ISCI is a cross-disciplinary research centre working to further our understanding of state crime: organisational deviance violating human rights

MH17 is a crime, and so is the reckless bombardment of all civilian spaces

MALAYSIA_AIRLINES_DC-10-302

The great critic of American foreign policy, Noam Chomsky, has a simple yet controversial technique for identifying contradiction in the international stance of western governments; he judges them by the standards with which they condemn others.

Last week, the tragic loss of MH17 elicited an international response that brought into sharp focus a particularly gruesome instance of double standards in Western foreign policy.

To date, the tentative consensus is that MH17 was not targeted intentionally, the offenders were, rather, recklessly indifferent. Those responsible, it has been suggested, engaged in a risky military action by firing into air space frequently employed by civilian aircraft, a decision which in the end cost 298 lives.

The Australian Prime Minister, Tony Abbott, captured the mood of the international community when he declared, ‘this looks less like an accident than a crime. And if so, the perpetrators must be brought to justice’.

And he is right, those recklessly employing lethal weaponry to pound spaces where there is considerable risk of civilian deaths should be held to account.

But just imagine for a moment were this logic applied without fear or favour to all. For example, in 2003 the ‘coalition of the willing’ drenched Iraq in some of the most destructive weaponry known to man, killing tens of thousands of people. According to Human Rights Watch, ‘although cluster munition strikes are particularly dangerous in populated areas, U.S. and U.K. ground forces repeatedly used these weapons in attacks on Iraqi positions in residential neighborhoods’. Millions across the world labelled this reckless indifference to civilian life a crime.

Similar throngs of condemnation were elicited during the 1990s when crippling U.N. sanctions on Iraq exacted a civilian death toll measured in the hundreds of thousands, with children faring the worst.

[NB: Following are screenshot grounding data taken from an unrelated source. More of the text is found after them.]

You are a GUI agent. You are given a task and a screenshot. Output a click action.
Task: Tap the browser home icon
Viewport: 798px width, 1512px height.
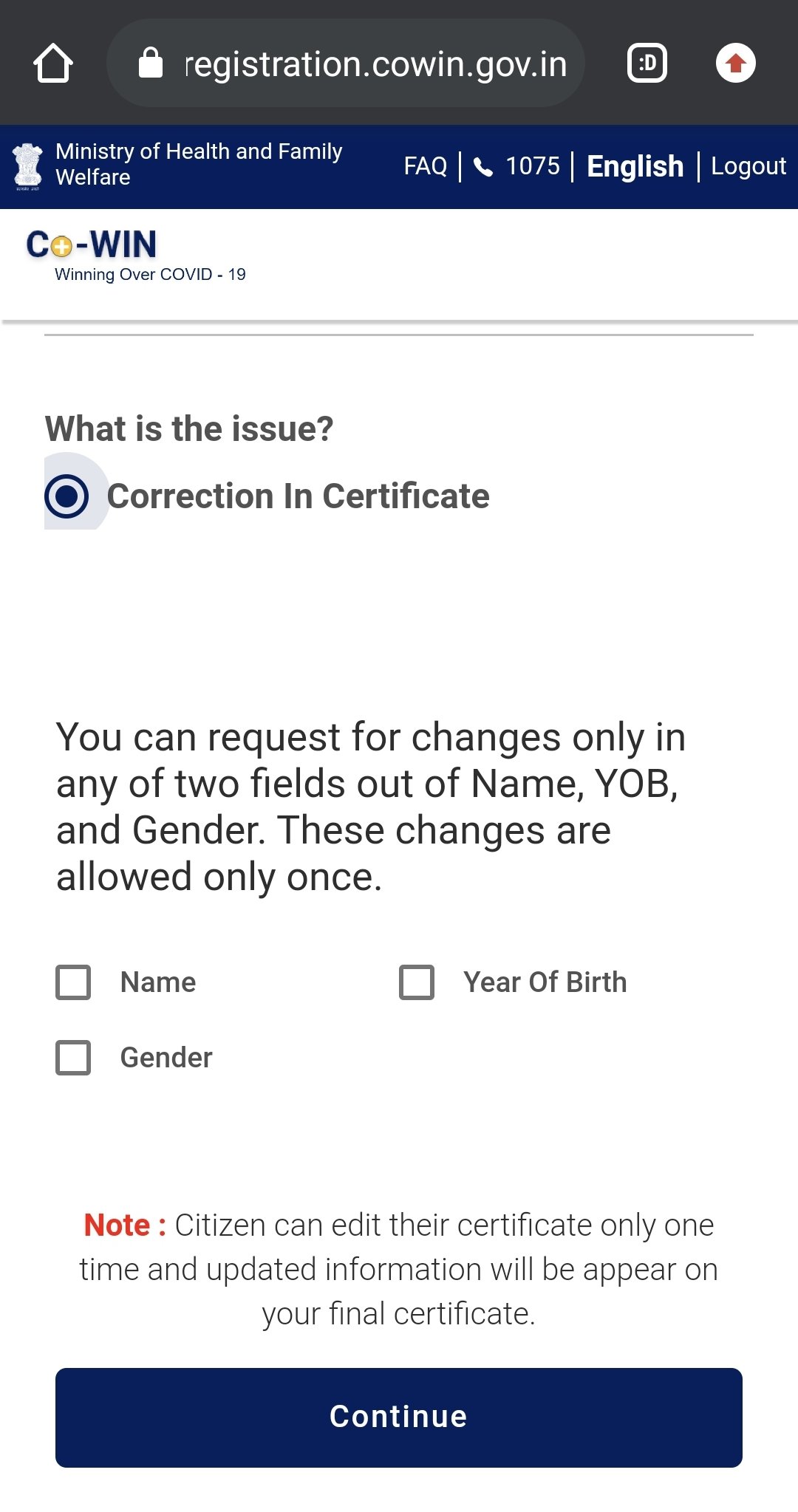point(53,63)
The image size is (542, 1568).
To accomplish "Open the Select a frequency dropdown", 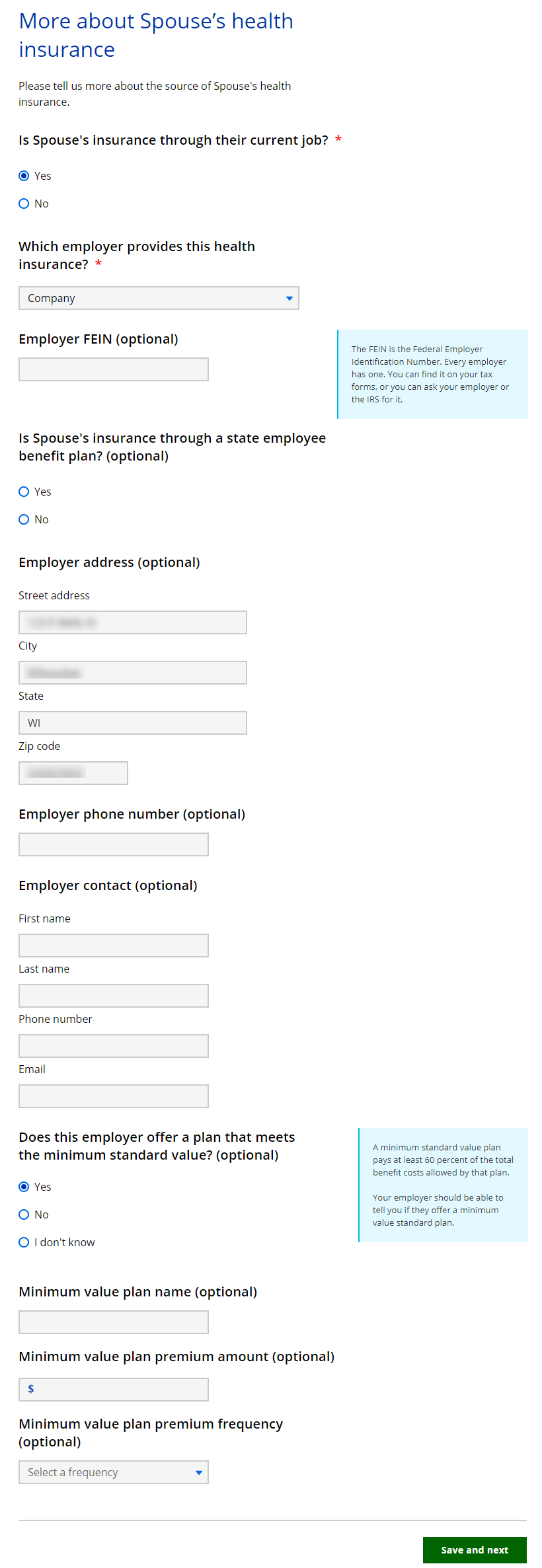I will click(114, 1472).
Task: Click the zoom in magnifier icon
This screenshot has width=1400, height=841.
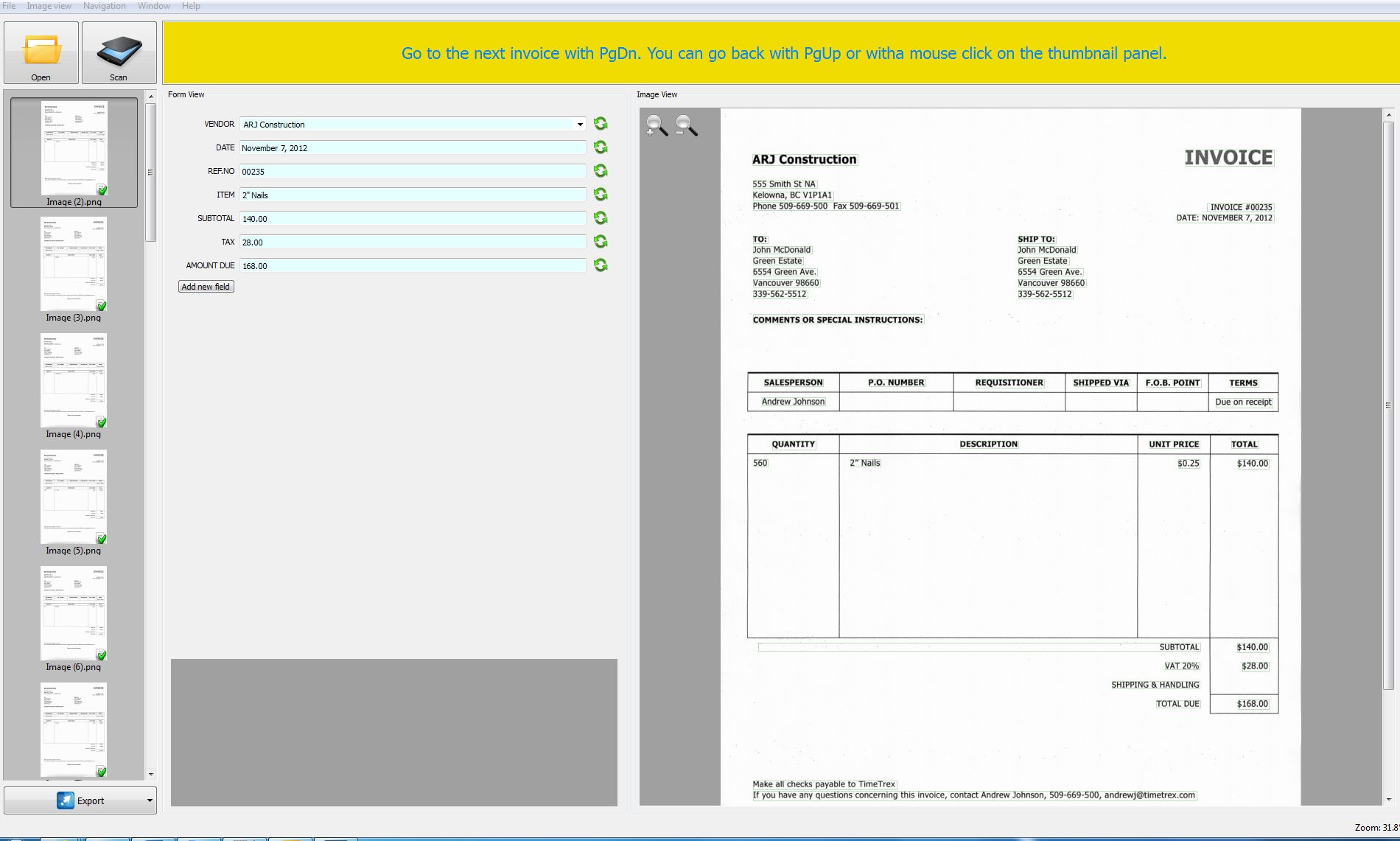Action: point(656,126)
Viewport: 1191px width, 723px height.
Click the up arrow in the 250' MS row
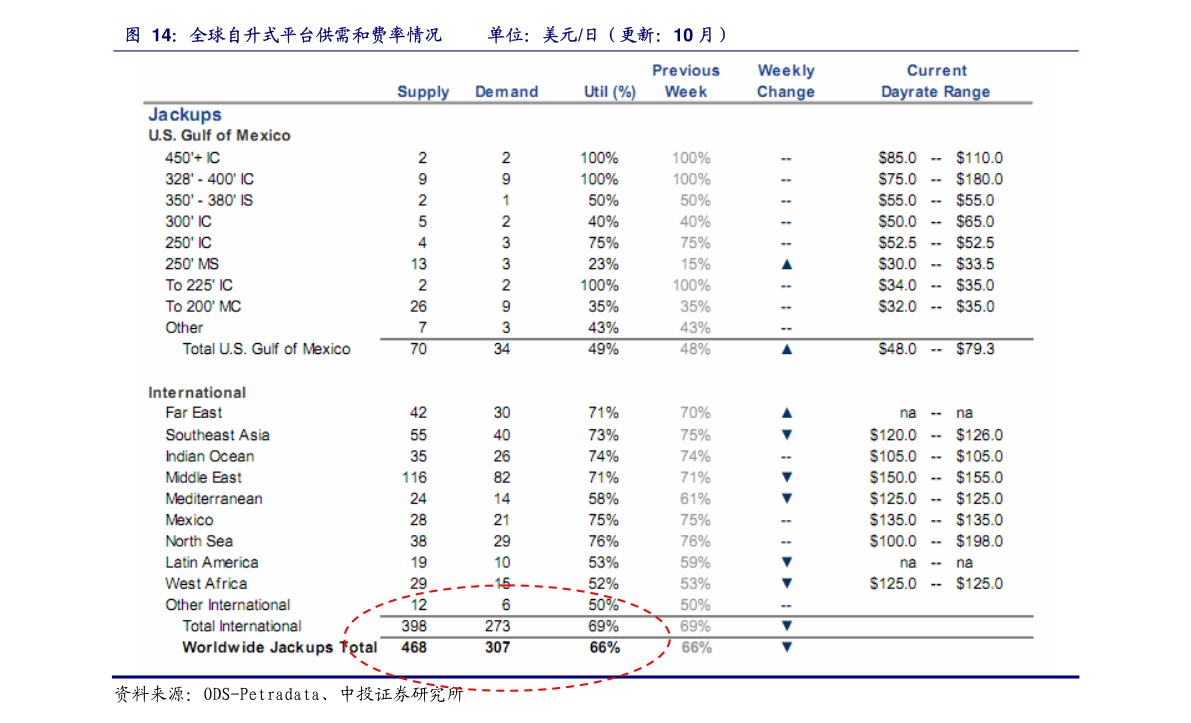[x=786, y=264]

Yet western leaders differentiated their conduct in both instances, from that of a war criminal, on the basis that all civilian deaths were unintended (and a price worth paying, as Madeleine Albright put it) – added to this is the caveat, when a city is the battlefield, civilian casualties are regrettably inevitable, but all steps are taken to minimise them.

This same logic is being employed by the Israeli Defence Force (IDF) over recent weeks as it pounds the Gaza strip with high explosives; yet evidence suggests that approximately 75% of those killed during the current bombardment of Gaza are civilians.

Nevertheless, US Secretary of State John Kerry has labelled the IDF military offensive ‘appropriate and legitimate’, while at the same time condemning the downing of MH17 and demanding an independent inquiry, signposting significant consequences for Russia if they are found complicit. Both are reckless military actions, that have produced horrific civilian causalities, yet have elicited two very different responses from the figureheads of western state power.

It would appear that when Western governments embark upon military adventures which induce episodes of civilian carnage, they are saved from the judicial knife by citing their regret and lack of intention, although foreknowledge of the likely outcome is never denied, nor does it act as a brake for future military forays that prompt further mass civilian casualties. However, when it comes to enemy-states, a different set of principles apply. Reckless bombardment of civilian space is enough for criminal indictment – and rightly so – with immediate calls for an independent and thorough inquiry, conducted by a neutral third-state party.

Of course, this is part of a much broader episode in hypocrisy when it comes to state crime. As the prolific legal scholar, Richard Falk, recently argued – since the Nuremberg trials international criminal law has been impoverished by a notorious double standard when it comes to serious state crimes. The crimes of those states opposed to the international ‘liberal’ order are to be condemned with utmost vigour, while our crimes, are not even crimes at all. They are accidents, or regrettable collateral damage, and certainly not acts which demand prosecution much less sanction.

As long as such double standards persist we will continue to live in a lawless world where tragedies like MH17 and Gaza are on endless rotation.